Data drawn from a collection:
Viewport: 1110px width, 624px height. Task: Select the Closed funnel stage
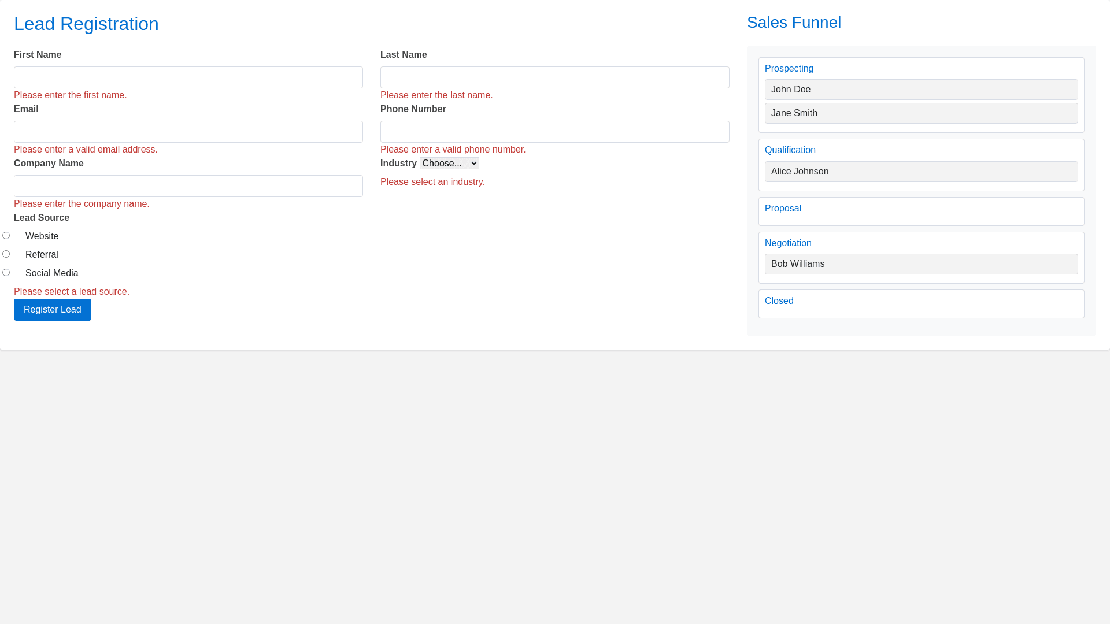[779, 301]
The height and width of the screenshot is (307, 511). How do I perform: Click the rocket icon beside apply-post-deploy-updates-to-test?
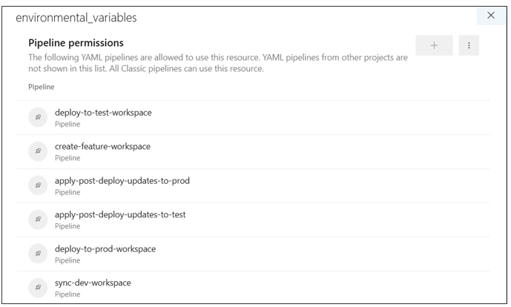pos(38,219)
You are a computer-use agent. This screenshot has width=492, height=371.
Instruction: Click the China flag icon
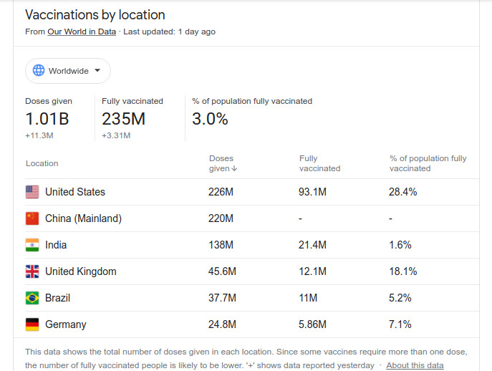[x=32, y=218]
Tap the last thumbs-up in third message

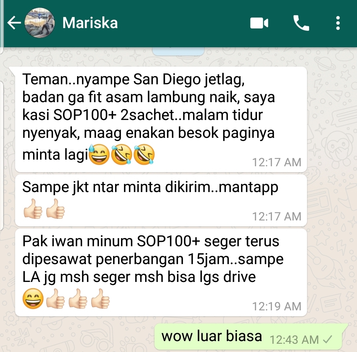[x=100, y=298]
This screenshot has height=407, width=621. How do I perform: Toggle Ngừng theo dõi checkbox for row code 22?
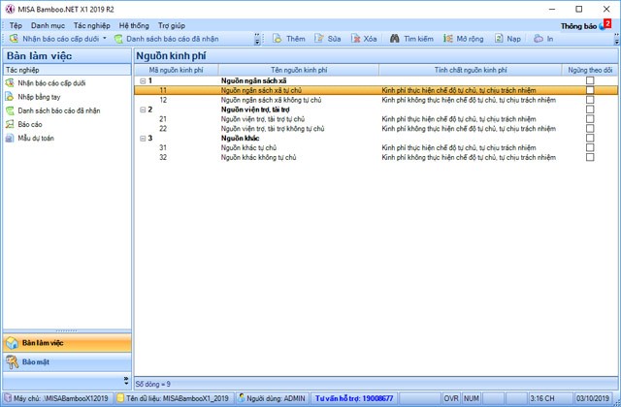(590, 129)
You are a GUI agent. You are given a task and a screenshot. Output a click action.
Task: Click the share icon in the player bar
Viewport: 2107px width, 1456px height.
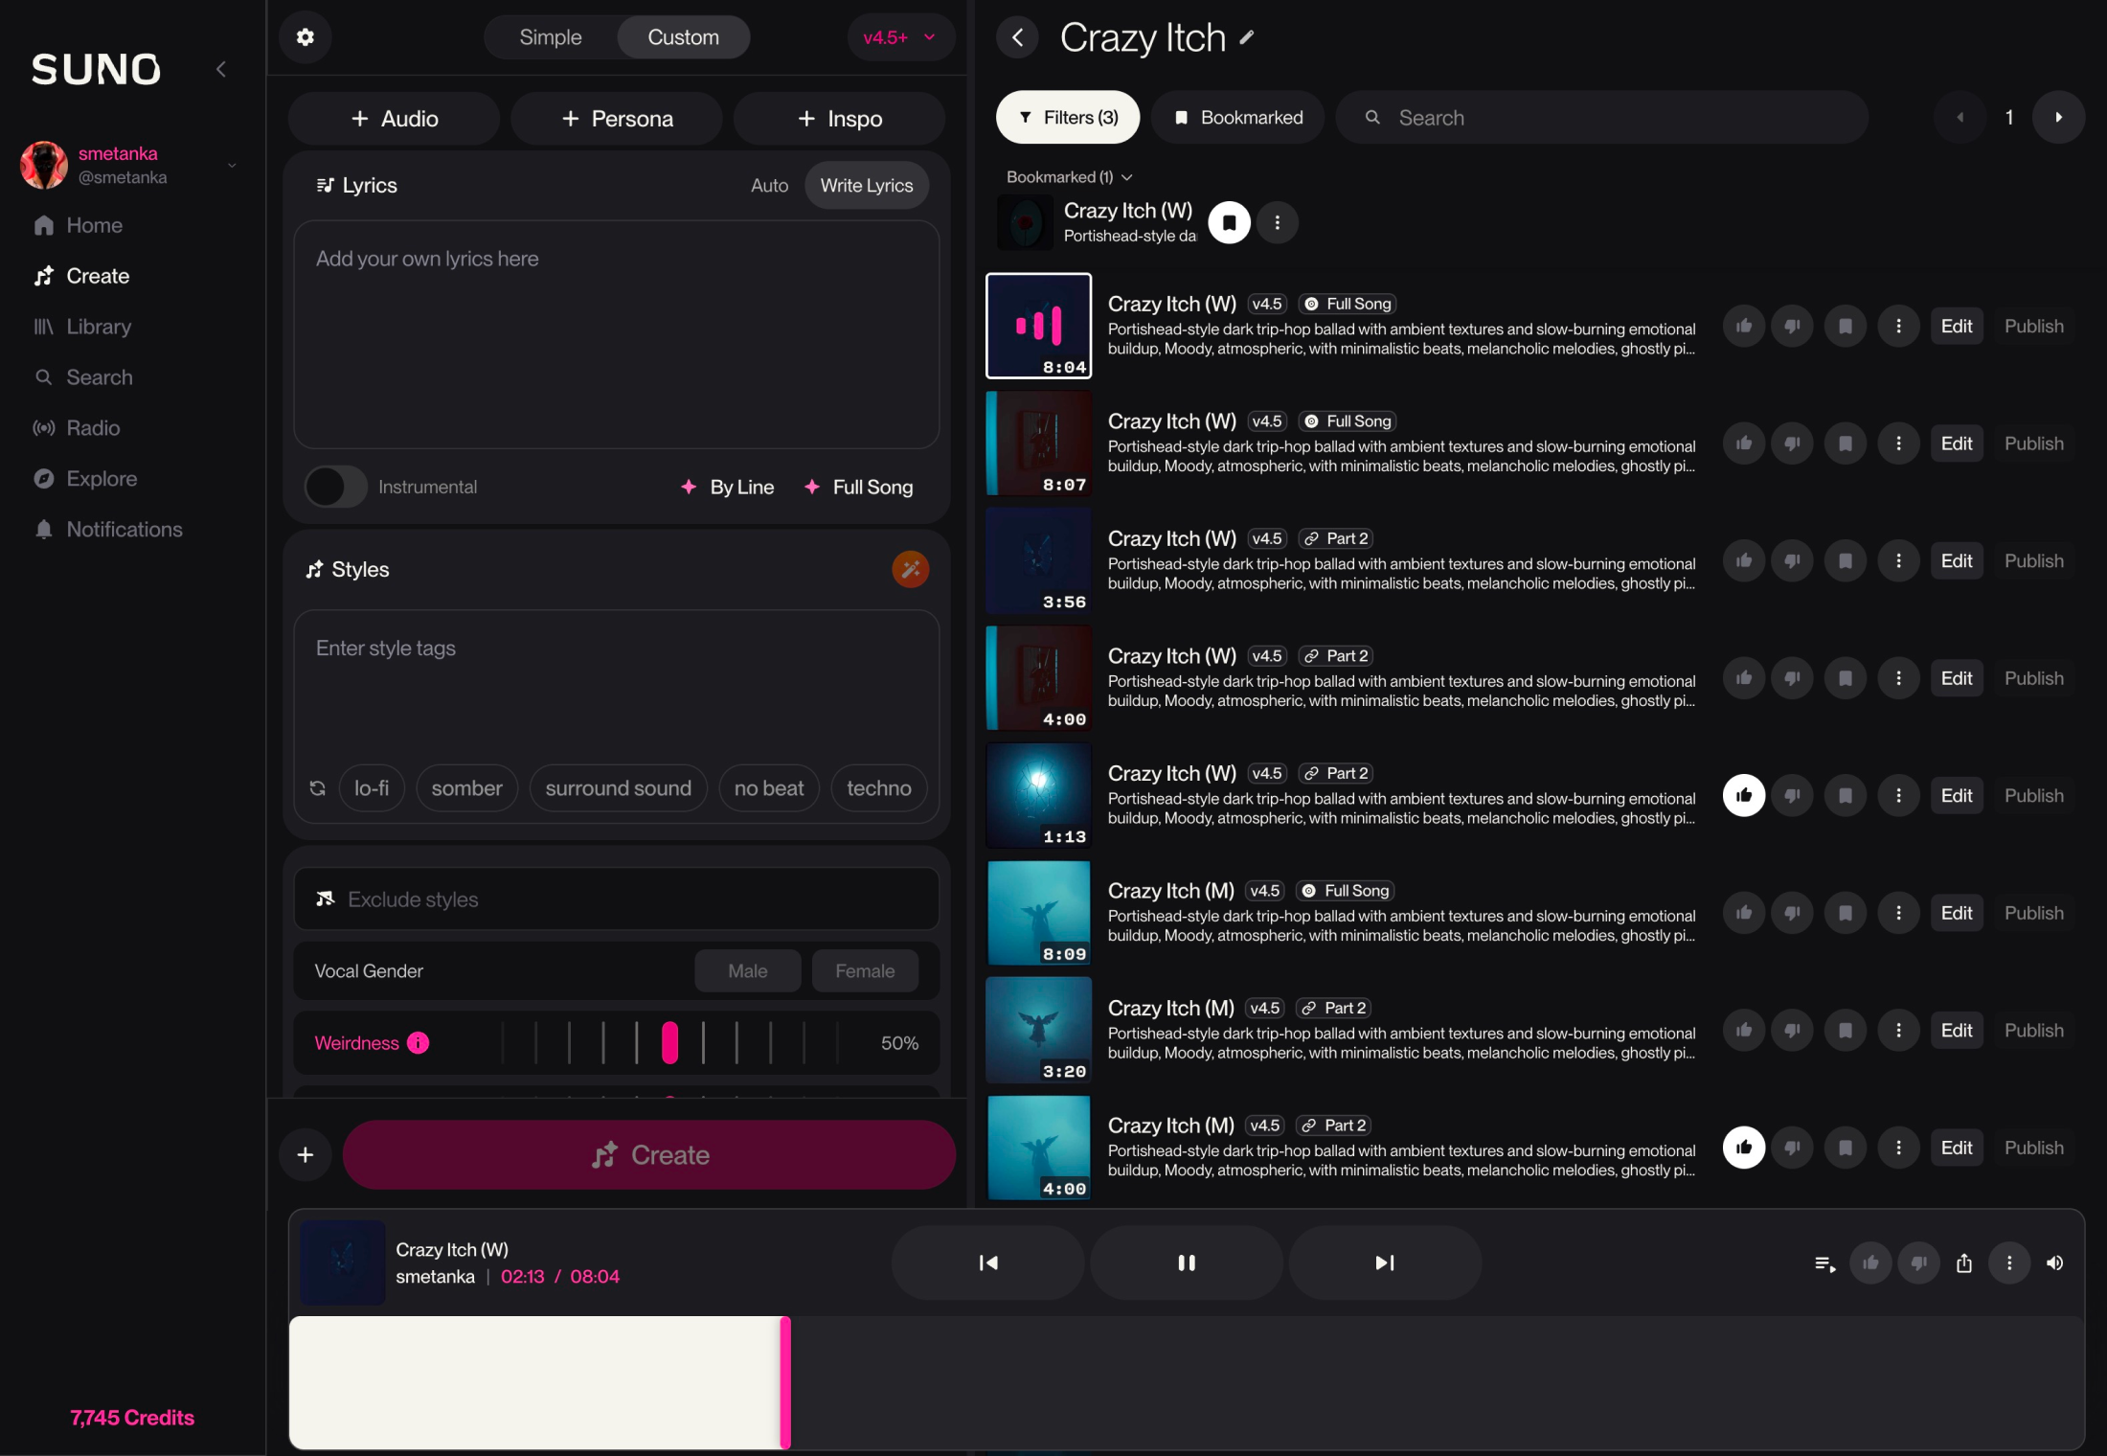1963,1263
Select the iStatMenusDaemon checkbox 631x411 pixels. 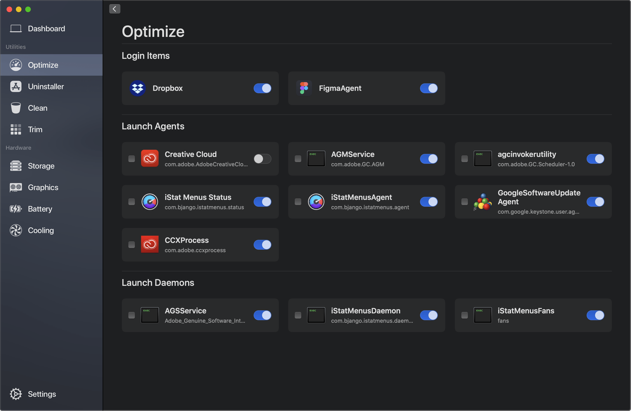pos(298,315)
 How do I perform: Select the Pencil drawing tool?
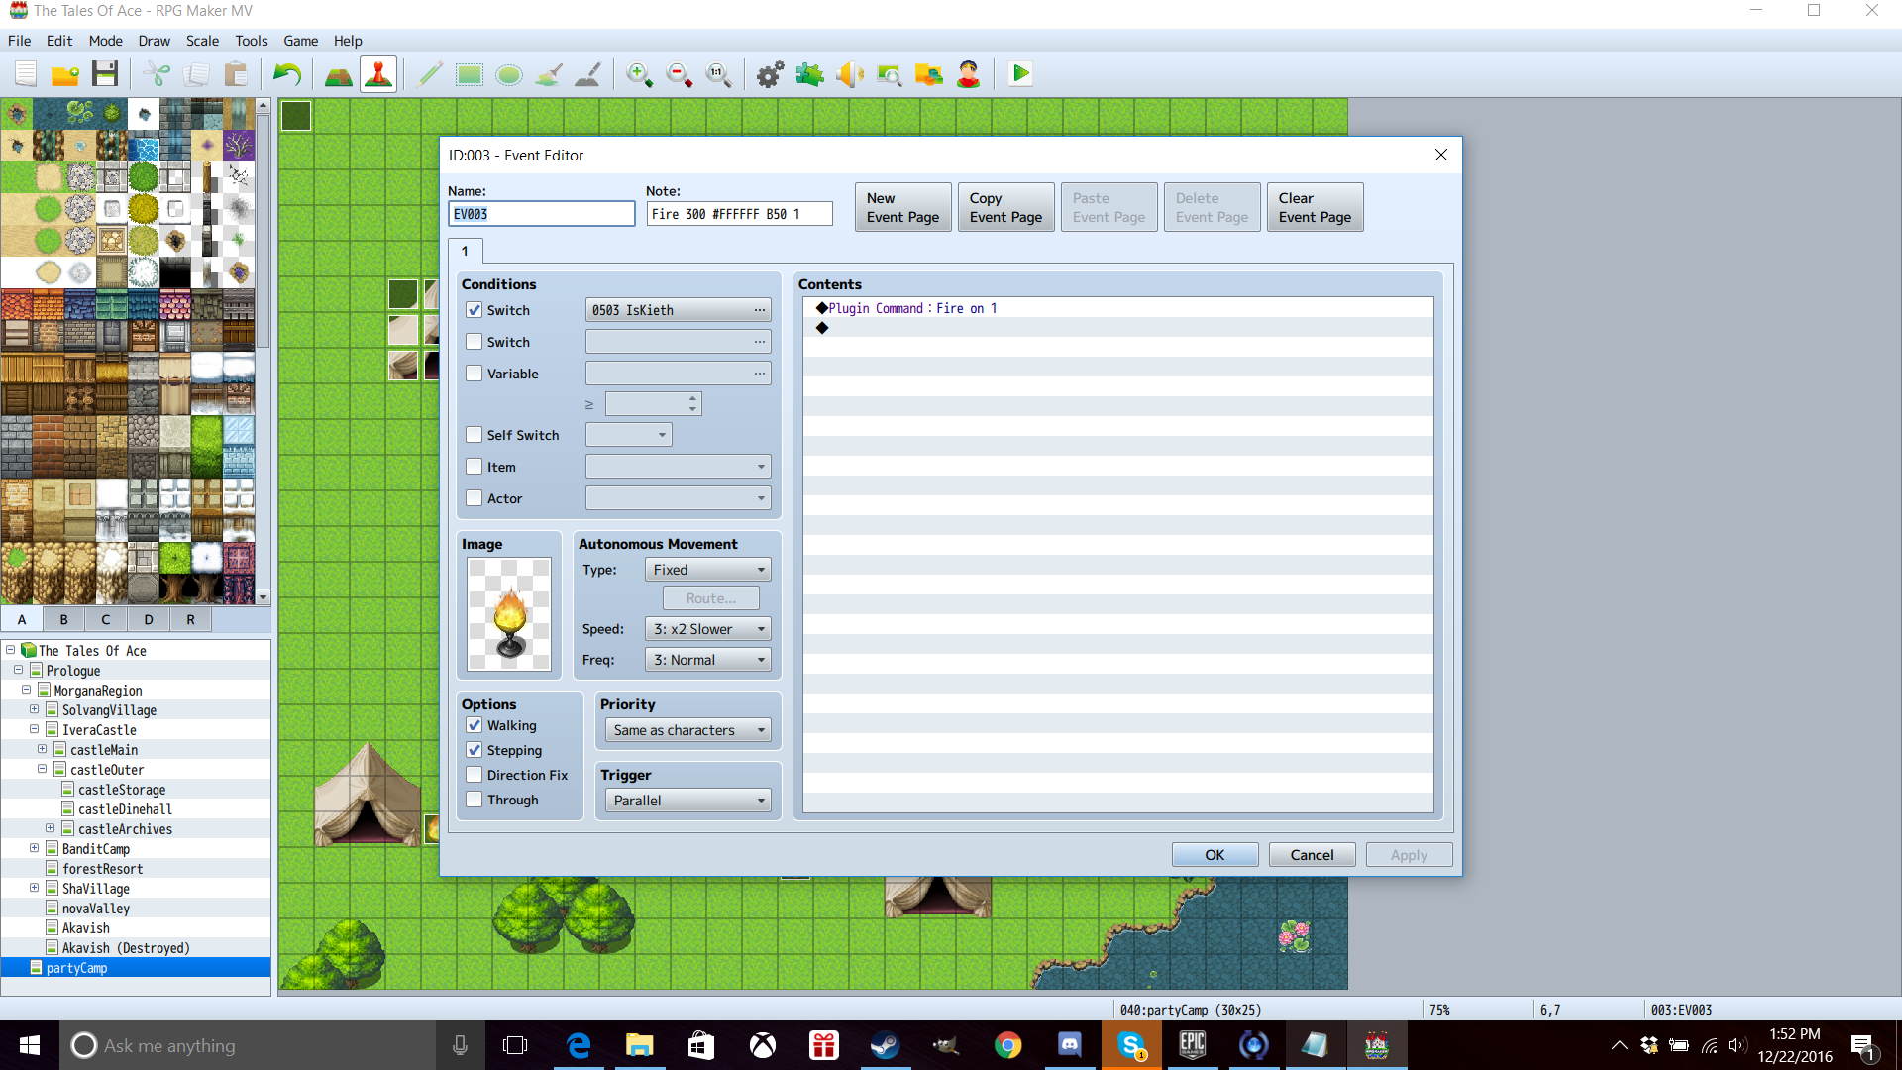coord(430,74)
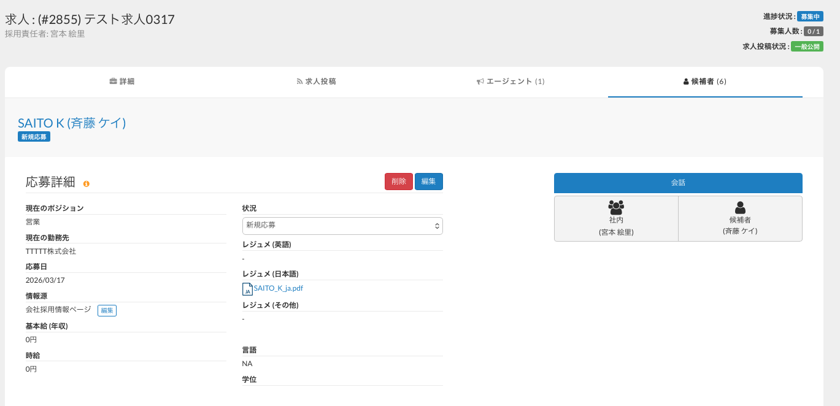This screenshot has width=840, height=406.
Task: Click the 募集中 progress status badge
Action: click(x=810, y=17)
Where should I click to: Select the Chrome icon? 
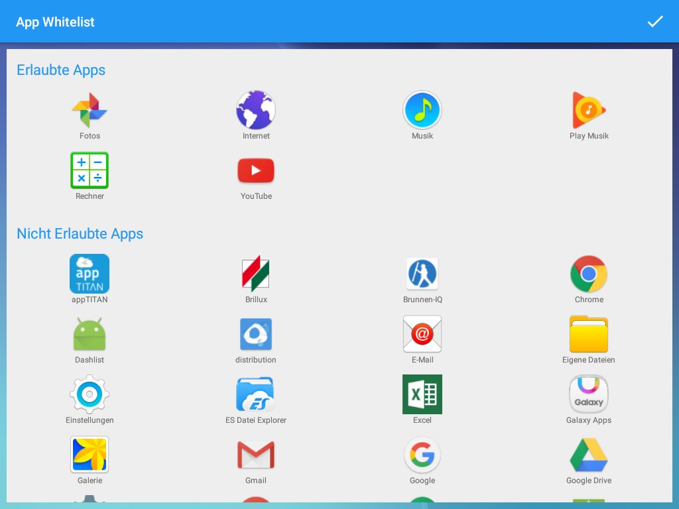click(589, 274)
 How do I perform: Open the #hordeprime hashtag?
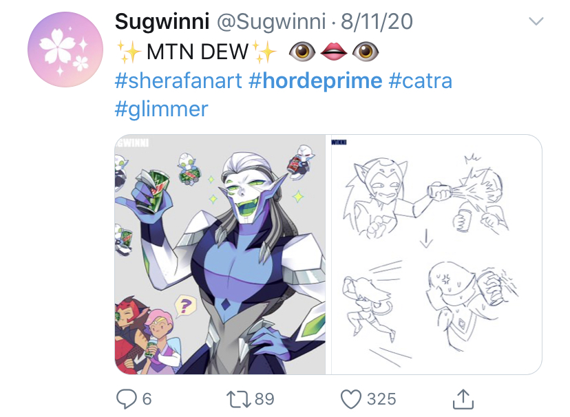(x=315, y=81)
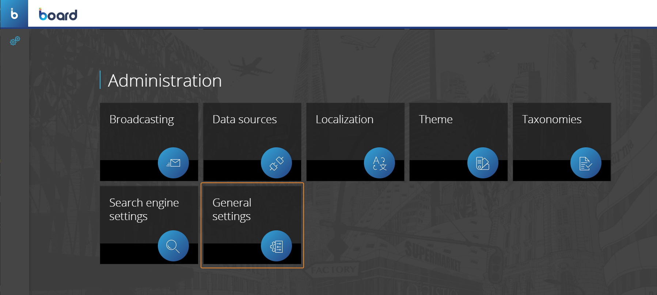Image resolution: width=657 pixels, height=295 pixels.
Task: Click the board logo in header
Action: click(x=58, y=15)
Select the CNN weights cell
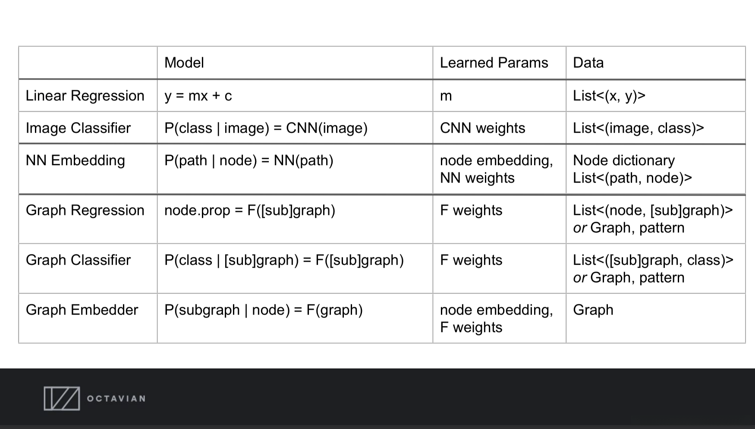This screenshot has height=429, width=755. [x=482, y=128]
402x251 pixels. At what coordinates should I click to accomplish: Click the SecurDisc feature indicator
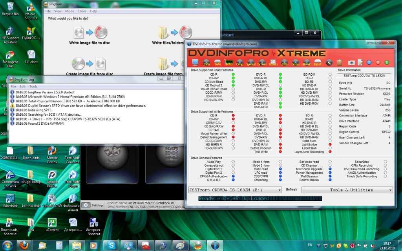(x=386, y=162)
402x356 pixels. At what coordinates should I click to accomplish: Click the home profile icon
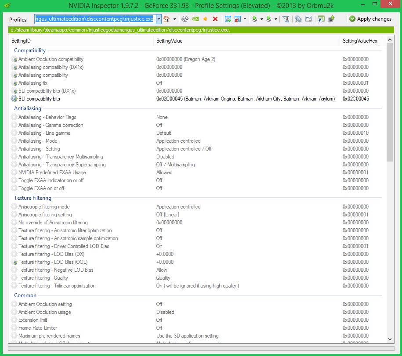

§ Goal
Put the lines from the one containing "402x251 pixels. At" through the end of the entries, both ends included, into a numbered list with blank lines and pictures left out.

§ Correct response
1. 402x251 pixels. At what coordinates should I click to accomplish: Click the SecurDisc feature indicator
2. (x=386, y=162)
3. 402x356 pixels. At what coordinates should I click to accomplish: Click the home profile icon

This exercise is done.